Passage provided:
--*--

As with other early dementia signs, these changes are most clinically significant when they represent a clear departure from the individual’s previous level of functioning and persist or worsen over time.
Disorientation and Visuospatial Difficulties
Becoming confused about time, date or place is a well-recognised feature of dementia that tends to become more pronounced as the condition progresses, but can emerge in subtle ways in the early stages [18]. A person may lose track of what day it is with unusual frequency, become confused about the sequence of recent events, or find that familiar environments feel less intuitively navigable than they previously did.
Visuospatial difficulties, which affect the ability to perceive and interpret spatial relationships, are particularly associated with posterior cortical atrophy, a variant of Alzheimer’s disease with a younger average age of onset [19]. A person affected may find driving increasingly difficult, struggle to judge distances when parking or navigating junctions, become lost in environments they know well, or experience difficulty with tasks such as reading, recognising faces or interpreting complex visual scenes.
These difficulties are sometimes the first sign that something has changed, and yet they are among the least likely to be connected to dementia by either the individual or those around them, making them particularly important to include in any comprehensive assessment.
When to Seek Assessment
If you or someone close to you has noticed a change in cognitive function, personality, behaviour, language or everyday ability that represents a departure from previous baseline, is persisting over time and is not explained by an obvious cause such as acute illness or bereavement, that warrants a specialist assessment.
Waiting to see whether things improve, or reassuring oneself that the changes are simply ageing, is understandable but carries real risk. In fact, a systematic review published in Alzheimer’s and Dementia found that earlier diagnosis was independently associated with better access to treatment, more effective advance care planning and significantly improved quality of life outcomes for both individuals and their families, regardless of the underlying dementia subtype [20].

--*--

Task to carry out:
Answer these questions using the passage on early dementia signs.
(a) Which variant of Alzheimer's disease are visuospatial difficulties particularly associated with?
(b) In which publication did the systematic review on earlier diagnosis appear?
(c) What two obvious causes are named as examples that could explain a change?
The lines that come next are separate material.

Data section:
--*--

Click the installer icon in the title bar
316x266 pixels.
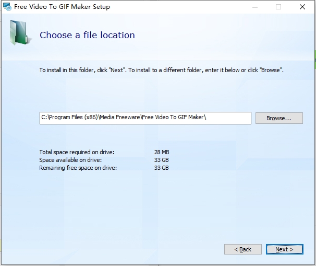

--*--

Task response:
(a) Posterior cortical atrophy
(b) Alzheimer's and Dementia
(c) Acute illness and bereavement